In a ruling from Friday, December 28, 2018 that took place in the U.S. District Court for the Central District of California, a SpaceX worker’s lawsuit filed against a machinery company used by SpaceX was given the go-ahead by a judge to proceed to trial. The worker, Ruben Juarez, who was employed by SpaceX as a programmer from January 2012-March 2014, claims in his lawsuit that a constant exposure to various toxic chemicals while on the job led to his having not only severe migraine headaches, but also a brain aneurysm that required surgery.

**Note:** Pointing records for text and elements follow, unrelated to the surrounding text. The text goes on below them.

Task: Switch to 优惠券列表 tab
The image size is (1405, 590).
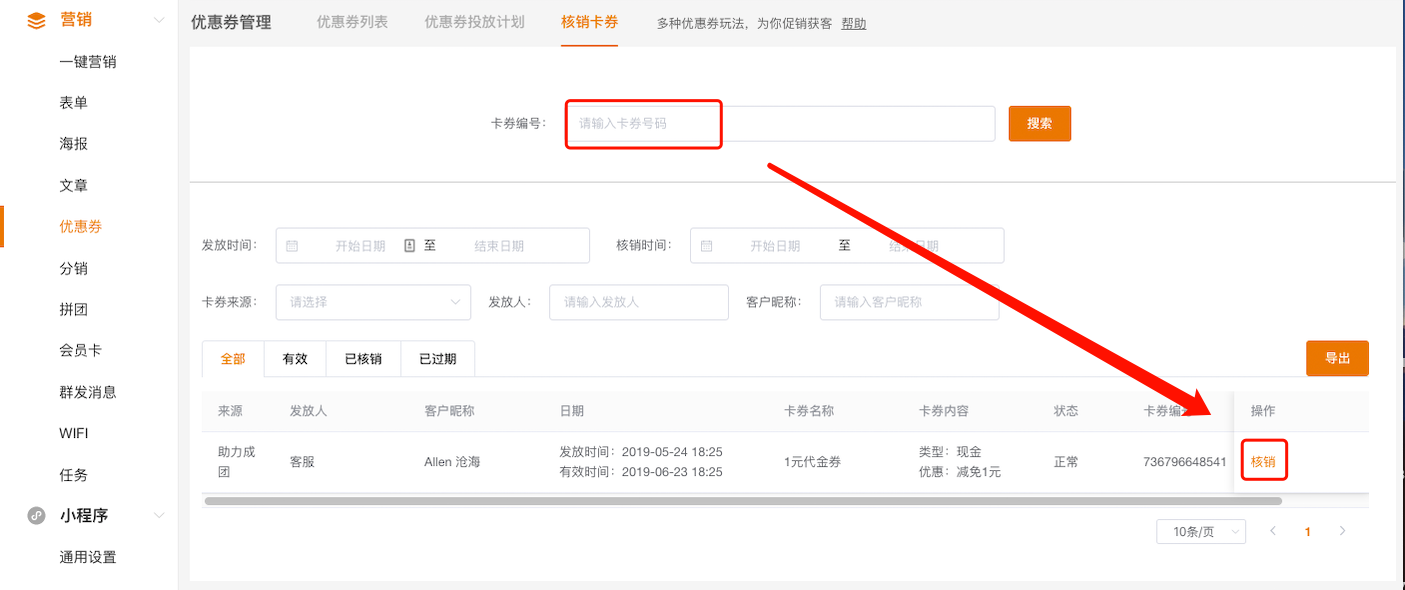Action: (x=352, y=22)
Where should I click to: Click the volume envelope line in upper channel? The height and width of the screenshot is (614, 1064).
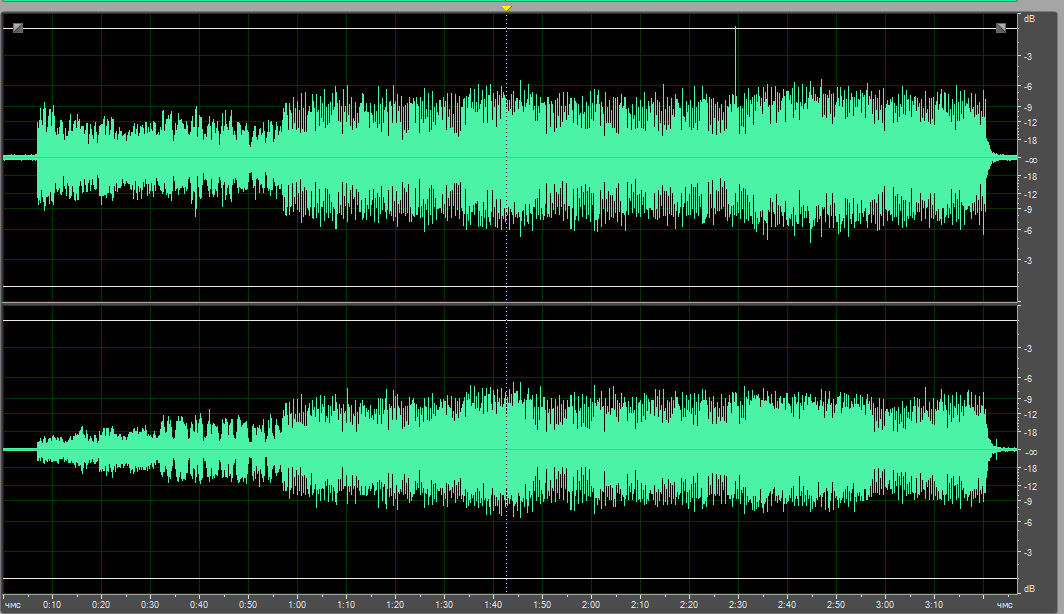pyautogui.click(x=300, y=28)
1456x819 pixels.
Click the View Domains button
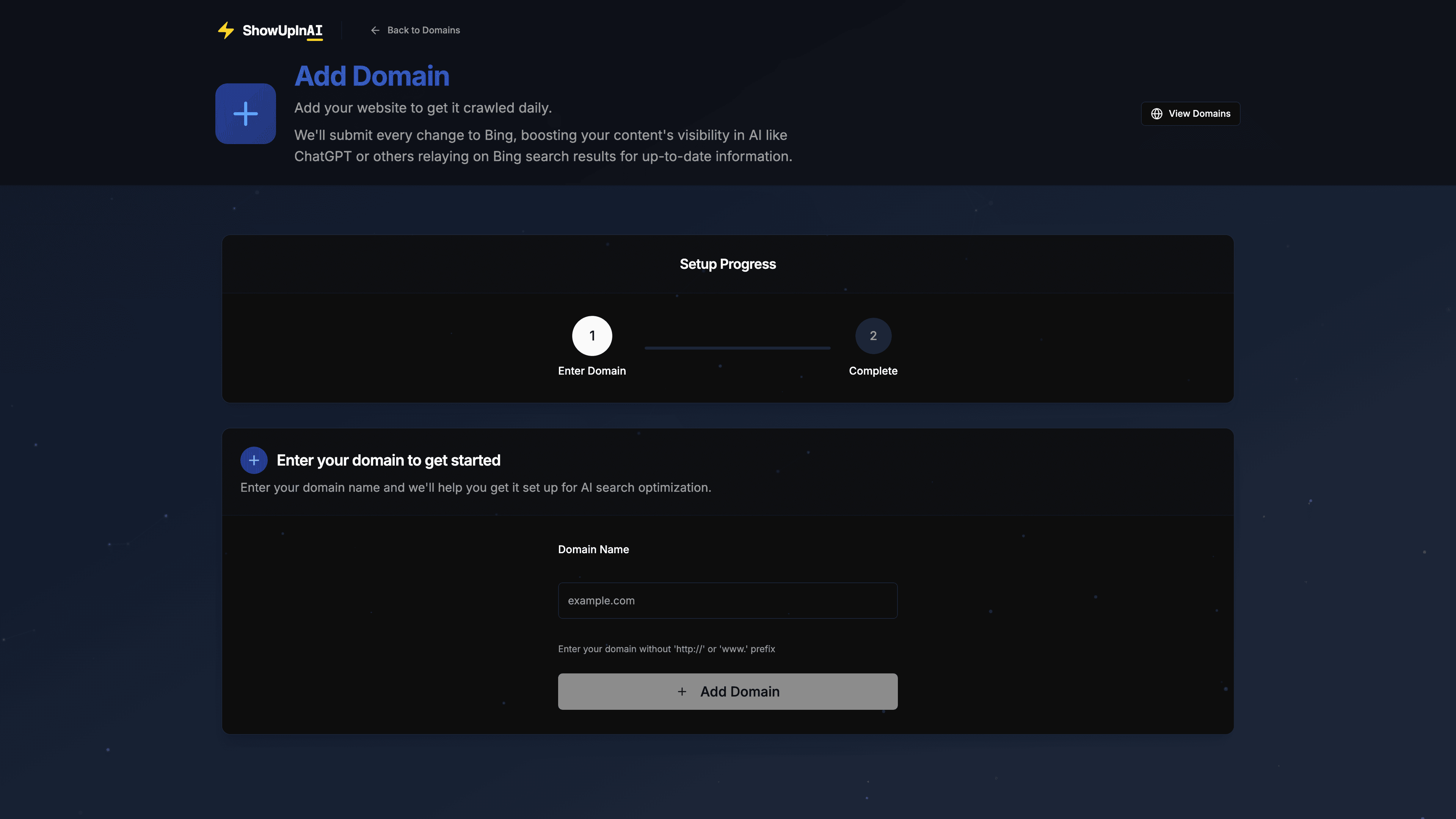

In his job as a programmer with SpaceX, Juarez alleges that by having to use a machine manufactured by Precision Valve and Automation Inc., he spent more than 60% of his workday in a room where the machine was located. During his workday, Juarez was responsible for spraying polyuerthane coatings on circuit boards to help protect them from exposure to moisture, dirt, chemicals, and extreme temperatures. However, while he was trained in the proper operation of the PVA 350 machine, his lawsuit also asserts the company trained employees in how to bypass various safety features that would prevent them from being exposed to the chemicals.

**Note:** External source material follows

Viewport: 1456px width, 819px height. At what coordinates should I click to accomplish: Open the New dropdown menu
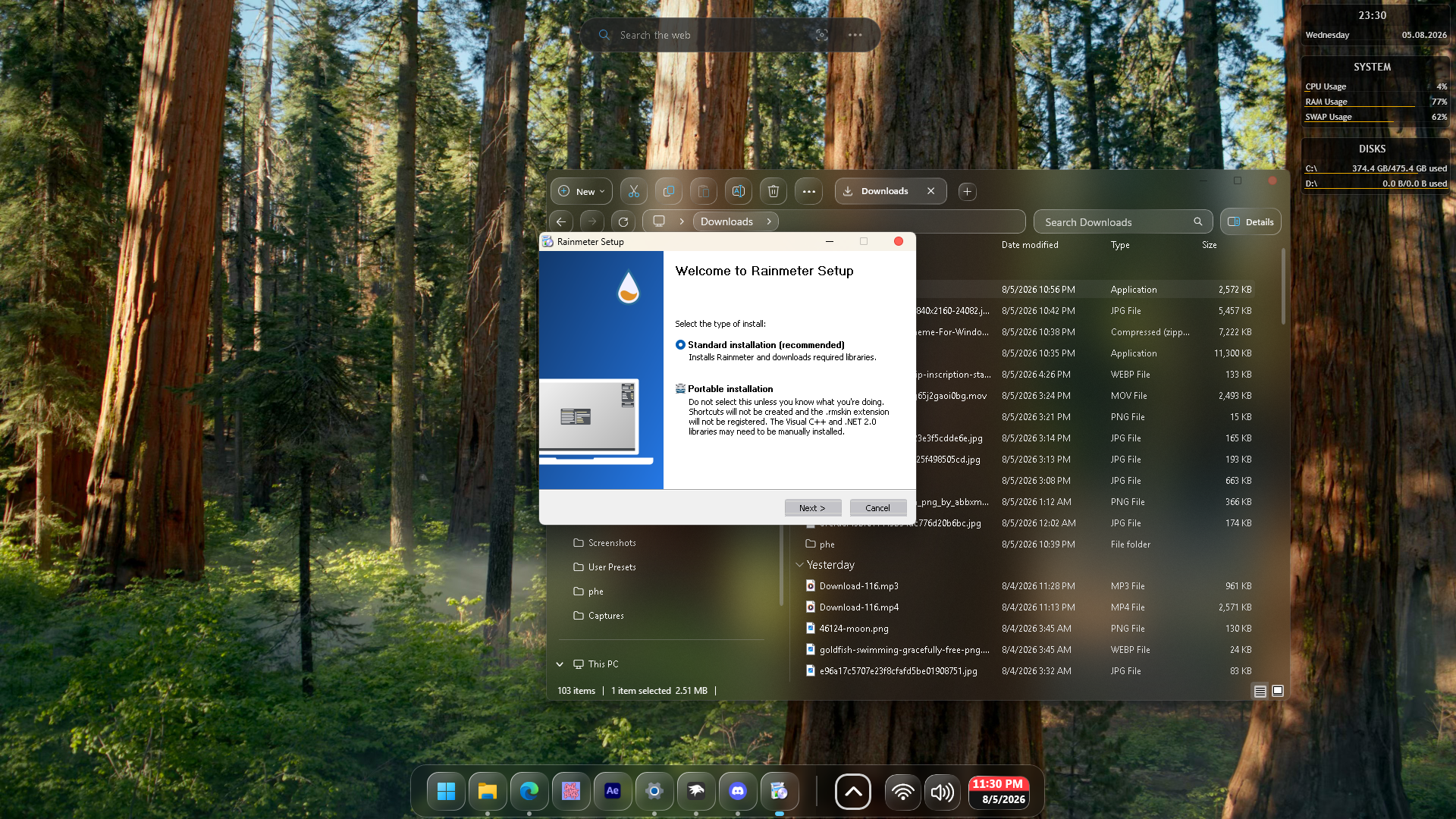pos(582,191)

According to Juarez’s lawyers, while SpaceX and its founder Elon Musk are not named as defendants in the lawsuit, there are currently 20 unnamed defendants. When asked about the lawsuit, a spokesperson for SpaceX declined to comment on the matter.
After beginning his job with SpaceX in January 2012, Juarez alleges it was not long thereafter that he began to experience a variety of troubling symptoms, including migraine headaches, sinus problems, dizziness, and difficulty walking. Based on Juarez’s medical records, his symptoms first started appearing in August and September of 2012, and by January 2013 he required hospitalization for the aneurysm.
According to court records, over the past six years, Juarez has been hospitalized nine times and has visited emergency rooms or urgent care centers 21 times. On all of these occasions, he has complained of symptoms that have been attributed to chemical exposure. Due to his medical difficulties, Juarez has not been able to work at any job since May or June 2014.
Once the lawsuit was filed by Juarez and his attorneys, Precision Valve and Automation Inc. put forth various motions in court to have the lawsuit dismissed for two reasons, those being that the company did in fact properly train workers on how to use the equipment, and that Juarez filed his lawsuit after the statute of limitations had expired.
However, despite their arguments, Judge Otis Wright of the U.S. District Court Central Division denied the motions of Precision Valve and Automation Inc., stating the case could make its way to trial. Though attorneys for Precision stated the lawsuit was filed after the two-year statute of limitations period, Judge Wright chose to let the lawsuit proceed, in part due to the time it took Juarez to suspect the health problems he was experiencing were due in part to his use of the PV 350 machine. According to court records, Juarez first filed a workers’ compensation claim in September 2014. However, he did not link his health issues to his use of the PV 350 machine until May 2015, and his initial legal complaint was not filed until February 2017.
As this complex case works its way through the legal system, many other manufacturing companies and other similar businesses are closely watching to see what transpires. Meanwhile, since SpaceX is not named in the lawsuit, workers continue to use similar equipment each day in the course of their duties.